Your reply should reproduce the data below without a single alteration, apart from dropping the images.

══ Source material

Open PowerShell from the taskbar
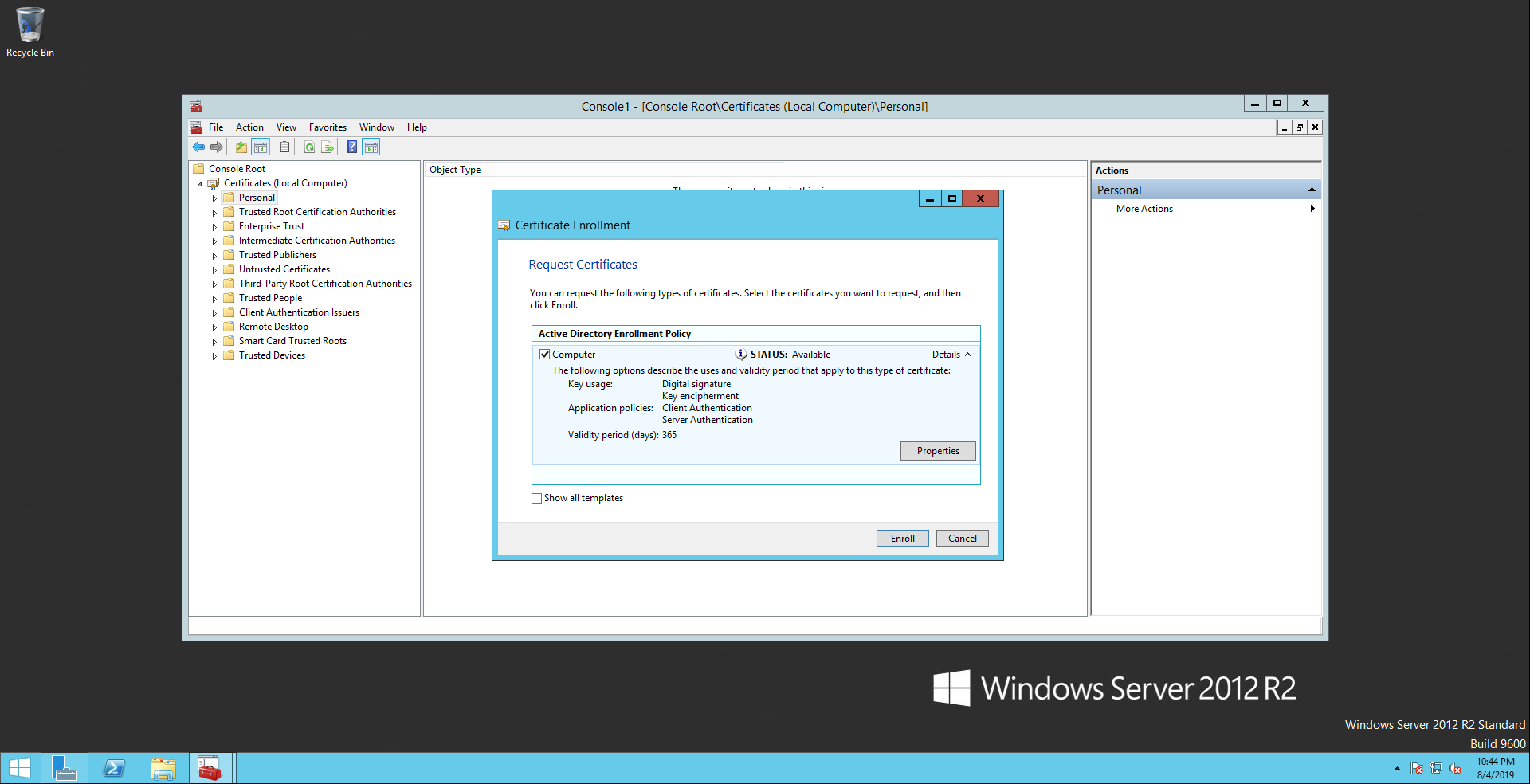 click(x=115, y=768)
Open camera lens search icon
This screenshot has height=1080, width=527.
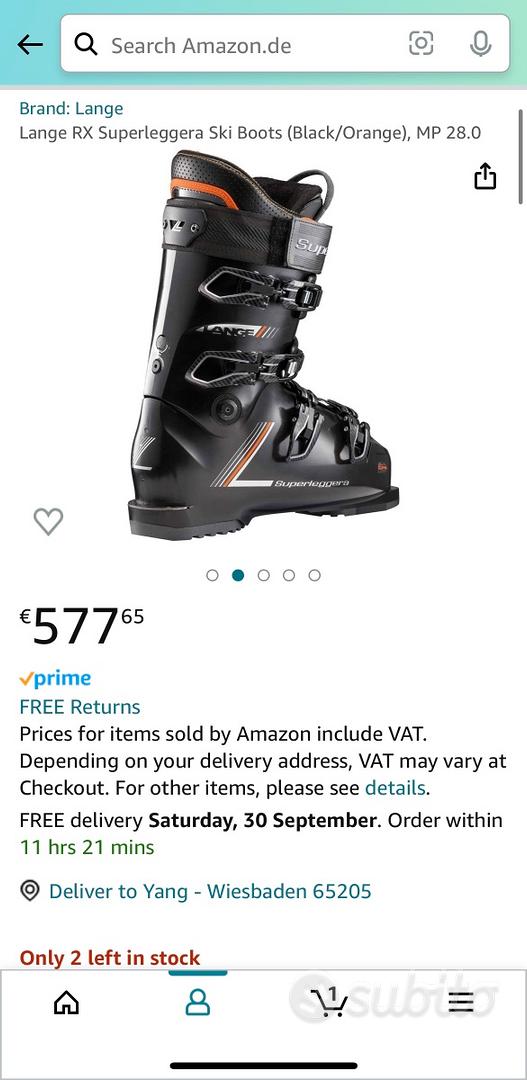[x=421, y=44]
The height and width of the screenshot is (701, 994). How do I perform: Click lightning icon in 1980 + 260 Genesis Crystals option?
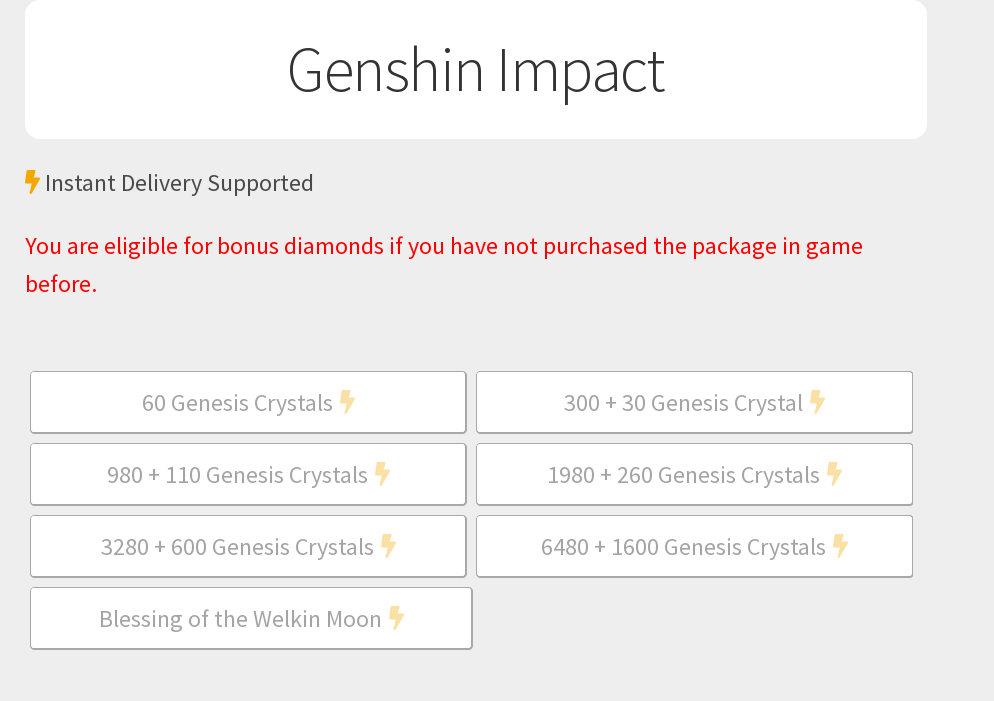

════

- **Answer below**
Open PowerShell from the taskbar
 click(x=115, y=768)
Open camera lens search icon
This screenshot has height=1080, width=527.
[x=421, y=44]
The height and width of the screenshot is (701, 994). How do I perform: Click lightning icon in 1980 + 260 Genesis Crystals option?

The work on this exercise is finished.